3. Il procedimento di certificazione nell’ambito del reg. n. 1215/2012: l’oggetto

p>

Il conferimento di esecutività alle transazioni giudiziarie e agli pubblici è disciplinato dagli artt. 58 e 59 in modo non dissimile dalla certificazione dei medesimi atti nell’ambito del reg. n. 805/2004. A norma dell’art. 60, più precisamente, l’autorità competente dello Stato membro d’origine, su istanza del creditore, dopo aver accertato l’autenticità e l’esecutività del provvedimento sulla base del diritto interno, rilascia un attestato utilizzando il modulo di cui all’allegato II, riportando nel documento una sintesi dell’obbligazione esecutiva registrata nell’atto pubblico[16], o una sintesi di quanto concordato tra le parti nella transazione giudiziaria[17].

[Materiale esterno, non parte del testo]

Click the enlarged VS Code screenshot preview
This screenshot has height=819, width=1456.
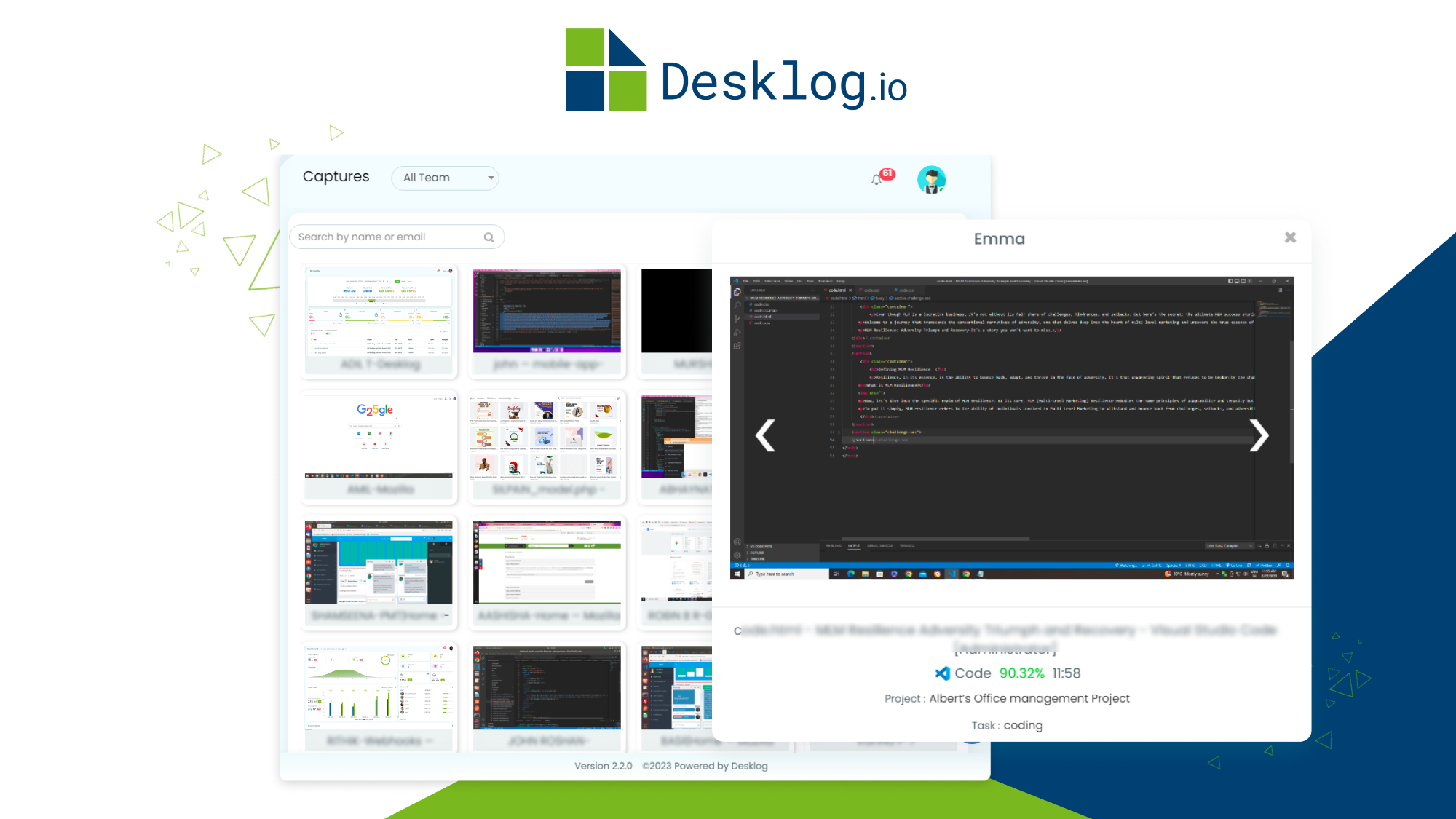1012,428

Negli stessi termini acquistano esecutività transfrontaliera anche le decisioni. A norma dell’art. 53, l’autorità che le ha pronunciate, su istanza del creditore, ne attesta la esecutività europea avvalendosi del modulo di cui all’allegato I del Regolamento, sul presupposto che il provvedimento sia esecutivo nel territorio dello Stato. Nel formulario il giudice riporta un estratto della decisione[18] e rende informazioni sulle spese e sugli interessi (art. 42, par. 1, reg. n. 1215/2012).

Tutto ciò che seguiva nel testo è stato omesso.